Desde muy joven se fue de la casa con la convicción de que el mundo podía ser más hospitalario. No le importó el llanto de su madre que intentó retenerlo. A partir de entonces erró de pueblo en pueblo, de trabajo en trabajo, de decepción en decepción. Cada vez caminaba más encorvado y su deseo de morir se afianzaba en su corazón. Una tarde, a sus treinta años, miró los centavos que había reunido cargando arena que apenas le alcanzaba para pagar la habitación.

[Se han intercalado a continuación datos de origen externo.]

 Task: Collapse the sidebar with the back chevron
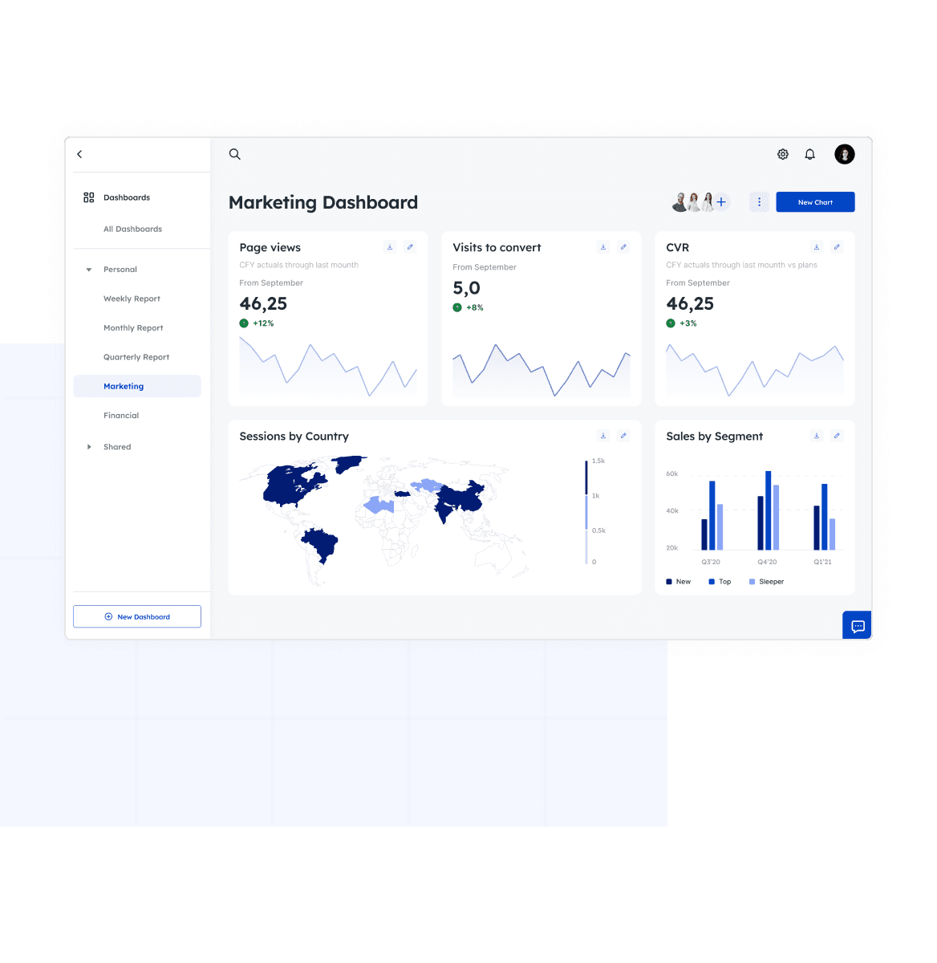tap(79, 154)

Sin importarle dormir en la calle compró una botella de aguardiente y se dirigió al puente, ubicado a la salida del pueblo. Empezó a beber y a sentirse cada vez más solo. Hasta el punto que se subió a una de las barandas y se lanzó al vacío. Segundos antes de caer vio el rostro de su madre y se acordó que hasta ese momento no había respondido a la pregunta que ella le hizo el día que la abandonó. ¿Entenderás algún día que te amo? En ese instante quiso volver, pero fue demasiado tarde.